YOUR INSTRUCTIONS -
What must be written out is each line from the one holding "Viewport: 1280px width, 699px" through the end of the records, word for word, minus any pictures.

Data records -
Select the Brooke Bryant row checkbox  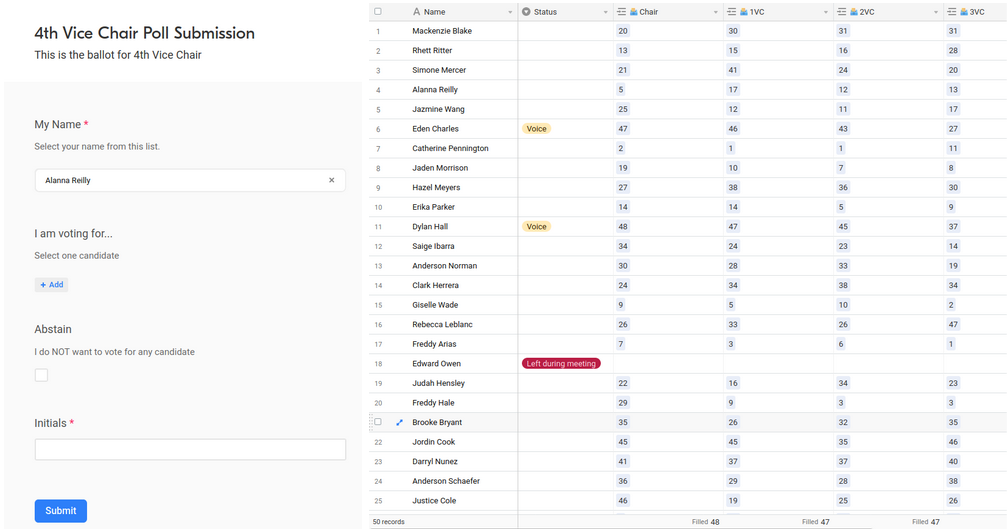click(x=378, y=422)
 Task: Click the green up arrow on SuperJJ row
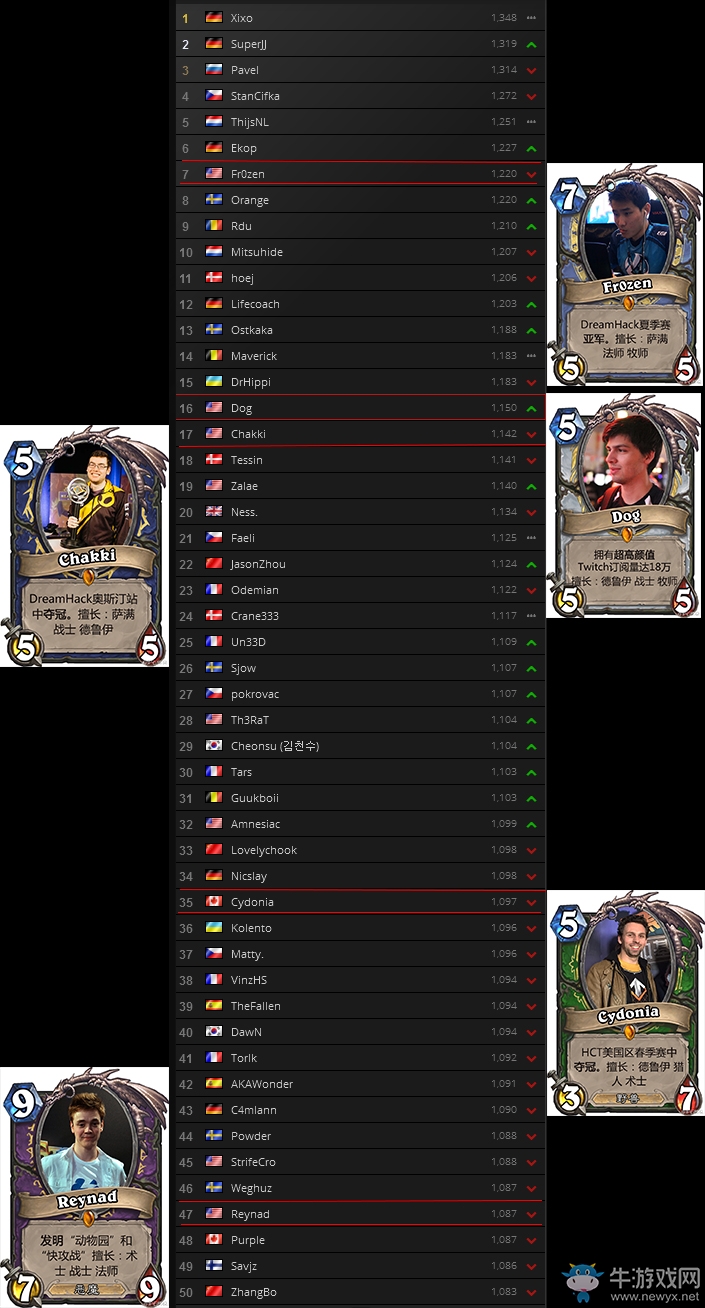point(531,45)
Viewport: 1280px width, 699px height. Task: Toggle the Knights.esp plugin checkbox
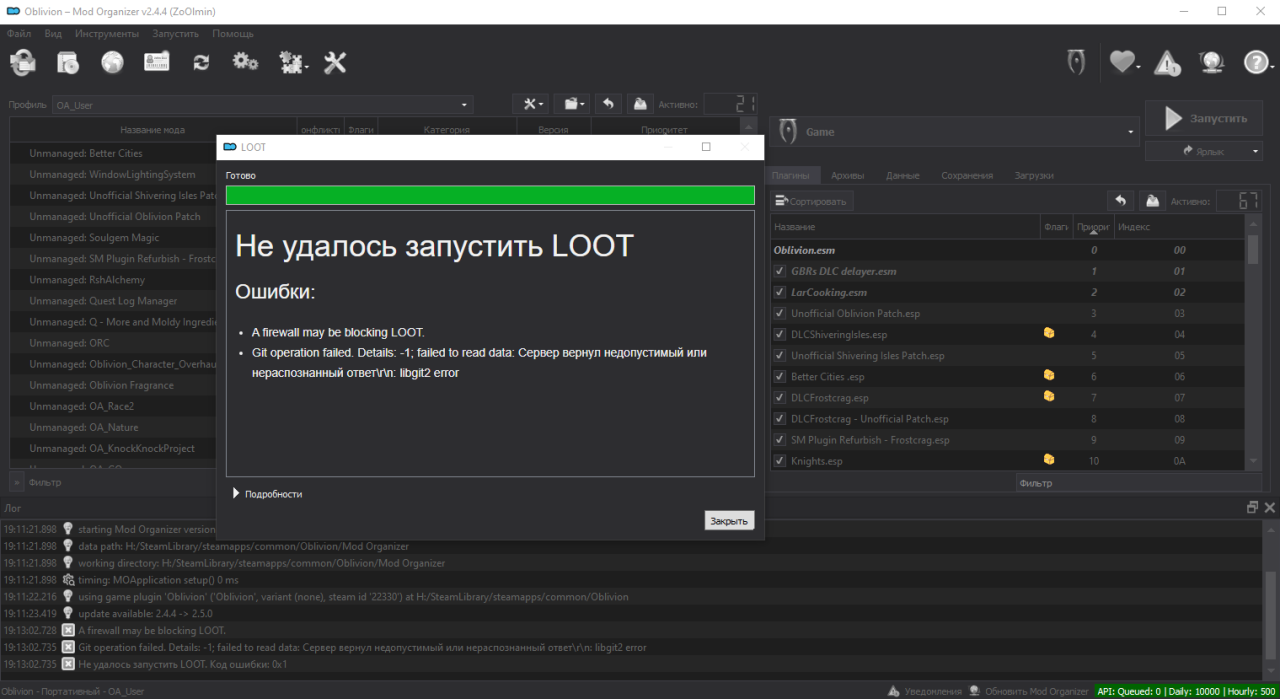[x=780, y=461]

OUTPUT FOR THIS TASK -
Viewport: 1280px width, 699px height. Task: Toggle the Knights.esp plugin checkbox
[x=780, y=461]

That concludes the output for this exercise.